Selbstgebastelte Terroristen

24.10.2001

aus: Junge Welt, 22. 10. 2001

Der neue Paragraph 129 b zielt auch auf Unterstützer von Befreiungsbewegungen. Ein Handverkäufer der deutschsprachigen Ausgabe der Resistencia, des Organs der kolumbianischen Guerillabewegung FARC, wird verhaftet und in Untersuchungshaft gesteckt. Im Verlag 8. Mai, der die Zeitung herausgibt, findet eine Hausdurchsuchung statt, der Geschäftsführer wird ebenfalls verhaftet. Dieses Szenario könnte demnächst Wirklichkeit werden. Schließlich wurde auf einer Sitzung des Bundeskabinetts am 19. September die Einführung des neuen Paragraphen 129 b ins Strafgesetzbuch beschlossen. Er soll den 1976 eingeführten und 1987 verschärften Paragraphen 129 a ergänzen, der die Bildung und Unterstützung
von, die Mitgliedschaft in und die Werbung für terroristische und kriminelle Vereinigungen in Deutschland unter Strafe stellt. Die neue Verschärfung soll den Kreis der zukünftig Verfolgenden auf Mitglieder und Unterstützer internationaler "terroristischer Organisationen" ausdehnen. Dabei forderten Bürgerrechtsorganisationen sowie bündnisgrüne Politiker seit Jahren die Abschaffung des 129 a, der seit seiner Einführung heftig umstritten war. "In der Praxis werden damit vor allem mißliebige Meinungsäußerungen kriminalisiert: So wurden Journalisten der Unterstützung
terroristischer Vereinigungen beschuldigt, weil sie Bekennerschreiben militanter Gruppen abdruckten. Sprayer, die die Wände der Münchener U-Bahn mit dem Slogan "Krieg denPalästen" und einem fünfzackigen Stern bemalten, wurden in den 80er Jahren wegen Werbens für eine terroristische Vereinigung zu zwölf Monaten Haft ohne Bewährung verurteilt". So beschrieb der Jurist Marc Holzberger die Auswirkungen des Paragraphen. Der Publizist Oliver Tolmein charakterisierte den 129 a als "ein flexibel einsetzbares Instrumentarium zur Ausforschung des Protestmilieus".
Ein Befund, der sich auf Fakten berufen kann, die die Bundesregierung kürzlich auf eine kleine Anfrage der PDS hin veröffentlichte.
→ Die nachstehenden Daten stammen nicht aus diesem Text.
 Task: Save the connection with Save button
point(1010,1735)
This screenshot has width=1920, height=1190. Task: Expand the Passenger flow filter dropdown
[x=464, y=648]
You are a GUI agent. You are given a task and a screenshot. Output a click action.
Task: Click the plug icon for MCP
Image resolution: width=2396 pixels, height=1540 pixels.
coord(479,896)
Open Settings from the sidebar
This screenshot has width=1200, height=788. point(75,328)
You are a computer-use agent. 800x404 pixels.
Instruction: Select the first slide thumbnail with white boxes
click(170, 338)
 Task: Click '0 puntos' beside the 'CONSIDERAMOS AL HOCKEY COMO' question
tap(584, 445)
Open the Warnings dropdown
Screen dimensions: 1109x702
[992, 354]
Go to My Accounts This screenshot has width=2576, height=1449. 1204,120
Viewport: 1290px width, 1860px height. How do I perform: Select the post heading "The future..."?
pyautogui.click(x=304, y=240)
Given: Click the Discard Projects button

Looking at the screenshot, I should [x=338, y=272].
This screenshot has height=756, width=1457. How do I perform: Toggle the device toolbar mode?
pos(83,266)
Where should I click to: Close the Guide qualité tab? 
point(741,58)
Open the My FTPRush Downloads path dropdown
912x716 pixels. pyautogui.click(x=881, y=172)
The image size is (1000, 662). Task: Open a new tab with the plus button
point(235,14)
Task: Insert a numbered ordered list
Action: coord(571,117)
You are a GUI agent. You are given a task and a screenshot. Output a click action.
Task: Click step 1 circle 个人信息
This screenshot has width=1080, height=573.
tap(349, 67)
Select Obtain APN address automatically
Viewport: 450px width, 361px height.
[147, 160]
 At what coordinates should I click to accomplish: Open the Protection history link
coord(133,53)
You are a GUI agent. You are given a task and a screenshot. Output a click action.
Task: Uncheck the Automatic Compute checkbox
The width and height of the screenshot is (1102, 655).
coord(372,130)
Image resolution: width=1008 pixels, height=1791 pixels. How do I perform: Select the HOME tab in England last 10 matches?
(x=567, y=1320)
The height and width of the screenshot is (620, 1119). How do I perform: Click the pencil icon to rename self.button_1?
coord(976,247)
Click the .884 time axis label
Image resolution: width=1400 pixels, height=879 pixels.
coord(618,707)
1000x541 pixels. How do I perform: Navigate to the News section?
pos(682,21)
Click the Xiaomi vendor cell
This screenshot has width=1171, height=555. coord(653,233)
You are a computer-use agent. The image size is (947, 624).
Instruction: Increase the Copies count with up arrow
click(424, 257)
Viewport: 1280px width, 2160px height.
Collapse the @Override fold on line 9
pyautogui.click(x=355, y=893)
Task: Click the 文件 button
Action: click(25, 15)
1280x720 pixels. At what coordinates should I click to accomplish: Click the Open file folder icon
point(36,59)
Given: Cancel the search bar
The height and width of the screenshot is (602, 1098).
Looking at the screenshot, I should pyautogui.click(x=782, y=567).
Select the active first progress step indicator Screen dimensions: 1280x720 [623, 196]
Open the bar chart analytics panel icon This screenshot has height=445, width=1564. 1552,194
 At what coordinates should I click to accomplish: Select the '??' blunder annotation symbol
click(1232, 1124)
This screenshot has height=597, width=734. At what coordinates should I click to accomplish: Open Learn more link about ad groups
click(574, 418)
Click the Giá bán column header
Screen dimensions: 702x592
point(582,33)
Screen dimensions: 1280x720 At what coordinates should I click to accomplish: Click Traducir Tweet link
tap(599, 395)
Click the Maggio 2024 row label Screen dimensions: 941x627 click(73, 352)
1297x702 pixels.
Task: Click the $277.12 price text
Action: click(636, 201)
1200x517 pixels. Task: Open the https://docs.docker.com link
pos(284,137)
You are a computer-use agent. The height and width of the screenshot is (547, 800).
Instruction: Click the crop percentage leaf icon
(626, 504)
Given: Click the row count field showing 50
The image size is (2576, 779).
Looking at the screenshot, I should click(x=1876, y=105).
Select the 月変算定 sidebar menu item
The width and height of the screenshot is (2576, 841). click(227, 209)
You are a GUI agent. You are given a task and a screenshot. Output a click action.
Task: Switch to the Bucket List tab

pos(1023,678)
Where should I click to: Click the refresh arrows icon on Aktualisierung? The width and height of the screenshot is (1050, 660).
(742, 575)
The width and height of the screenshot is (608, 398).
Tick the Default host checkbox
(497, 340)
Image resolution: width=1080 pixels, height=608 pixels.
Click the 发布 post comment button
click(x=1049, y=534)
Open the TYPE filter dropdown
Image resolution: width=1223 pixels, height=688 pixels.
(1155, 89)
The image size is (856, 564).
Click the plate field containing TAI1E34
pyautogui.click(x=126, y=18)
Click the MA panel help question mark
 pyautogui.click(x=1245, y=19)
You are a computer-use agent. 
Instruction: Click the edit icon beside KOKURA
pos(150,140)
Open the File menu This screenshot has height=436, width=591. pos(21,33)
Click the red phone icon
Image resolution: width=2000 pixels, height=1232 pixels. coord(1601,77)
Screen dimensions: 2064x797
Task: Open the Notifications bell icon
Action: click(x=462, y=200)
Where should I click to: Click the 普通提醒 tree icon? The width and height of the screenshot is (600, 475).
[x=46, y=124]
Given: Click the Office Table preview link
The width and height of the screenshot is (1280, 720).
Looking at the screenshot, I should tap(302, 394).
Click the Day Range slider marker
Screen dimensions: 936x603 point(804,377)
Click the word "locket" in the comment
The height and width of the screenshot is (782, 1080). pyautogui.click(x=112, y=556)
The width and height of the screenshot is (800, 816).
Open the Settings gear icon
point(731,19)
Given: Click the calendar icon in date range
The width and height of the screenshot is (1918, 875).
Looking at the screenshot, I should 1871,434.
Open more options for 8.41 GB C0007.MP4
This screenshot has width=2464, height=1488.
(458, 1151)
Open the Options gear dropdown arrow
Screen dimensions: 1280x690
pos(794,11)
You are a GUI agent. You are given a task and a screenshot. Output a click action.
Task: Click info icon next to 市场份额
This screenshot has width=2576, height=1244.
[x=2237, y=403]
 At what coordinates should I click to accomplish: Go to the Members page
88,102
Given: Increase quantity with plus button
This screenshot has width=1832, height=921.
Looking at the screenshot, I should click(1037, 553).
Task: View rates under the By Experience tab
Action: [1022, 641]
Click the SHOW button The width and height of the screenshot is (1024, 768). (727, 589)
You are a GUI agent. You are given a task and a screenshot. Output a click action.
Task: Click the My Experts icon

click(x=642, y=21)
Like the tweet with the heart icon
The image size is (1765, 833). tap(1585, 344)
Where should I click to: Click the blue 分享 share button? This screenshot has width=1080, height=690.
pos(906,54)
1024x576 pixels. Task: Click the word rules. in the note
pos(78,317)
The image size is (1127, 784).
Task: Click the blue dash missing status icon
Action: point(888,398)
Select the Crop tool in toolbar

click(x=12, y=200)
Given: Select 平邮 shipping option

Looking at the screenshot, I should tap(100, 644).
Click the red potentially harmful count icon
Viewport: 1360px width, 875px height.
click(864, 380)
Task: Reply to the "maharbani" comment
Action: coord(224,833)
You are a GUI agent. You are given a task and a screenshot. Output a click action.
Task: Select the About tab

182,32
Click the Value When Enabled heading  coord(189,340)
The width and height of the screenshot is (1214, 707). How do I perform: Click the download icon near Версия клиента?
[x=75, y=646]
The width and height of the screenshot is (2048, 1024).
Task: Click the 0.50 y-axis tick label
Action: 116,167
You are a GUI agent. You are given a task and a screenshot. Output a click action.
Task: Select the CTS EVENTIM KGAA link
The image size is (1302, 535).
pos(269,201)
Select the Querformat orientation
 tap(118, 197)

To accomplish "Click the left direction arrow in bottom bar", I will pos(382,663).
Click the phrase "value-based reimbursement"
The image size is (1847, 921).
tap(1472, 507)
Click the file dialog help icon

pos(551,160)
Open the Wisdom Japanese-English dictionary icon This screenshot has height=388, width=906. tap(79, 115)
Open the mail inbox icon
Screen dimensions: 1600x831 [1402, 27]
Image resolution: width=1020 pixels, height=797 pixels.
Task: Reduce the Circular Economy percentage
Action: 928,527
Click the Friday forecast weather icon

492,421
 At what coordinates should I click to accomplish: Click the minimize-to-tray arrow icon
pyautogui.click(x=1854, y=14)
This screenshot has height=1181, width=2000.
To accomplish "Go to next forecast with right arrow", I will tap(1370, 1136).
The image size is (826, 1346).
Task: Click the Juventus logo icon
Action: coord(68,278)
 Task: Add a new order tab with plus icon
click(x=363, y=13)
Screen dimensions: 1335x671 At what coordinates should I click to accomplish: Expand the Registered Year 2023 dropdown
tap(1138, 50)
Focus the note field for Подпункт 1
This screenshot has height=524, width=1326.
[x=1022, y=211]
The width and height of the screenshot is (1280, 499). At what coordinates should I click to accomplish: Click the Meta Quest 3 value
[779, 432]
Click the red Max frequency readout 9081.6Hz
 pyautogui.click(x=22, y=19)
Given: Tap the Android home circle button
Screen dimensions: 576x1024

Danach endeten weniger als drei Prozent der Ermittlungsverfahren, die in den 90er
Jahren aufgrund des Paragraphen129 a eingeleitet wurden, mit einem gerichtlichen Urteil. Die eingestellten restlichen 97 Prozent waren für den Staatsschutz keineswegs nutzlos, denn der 129 a eröffnet eine Fülle von Möglichkeiten zur Überwachung großer Personengruppen.

Die Einführung des 129 b soll im Windschatten der Anschläge in den USA schnell über die Bühne gehen. Dabei reichen die Pläne dafür bis in den Dezember 1998 zurück, als der Rat der Innen- und Justizminister der EU alle Mitgliedstaaten verpflichtete, in ihr jeweiliges Strafrecht den Tatbestand der Beteiligung an einer "kriminellen Vereinigung" aufzunehmen. Damit könnte der alte Traum vieler Sicherheitspolitiker vom einheitlichen Rechtsraum EU Wirklichkeit werden. Legale politische Handlungen wie Demonstrationen, Presseerklärungen etc. können kriminalisiert werden, wenn sie als Unterstützung für eine terroristische Vereinigung gewertet werden.
Die Entscheidung, wann bewaffnet kämpfende Gruppen als Terroristen und
wann als Freiheitskämpfer zu gelten haben, behalten sich die Regierungen je
nach politischer Opportunität vor.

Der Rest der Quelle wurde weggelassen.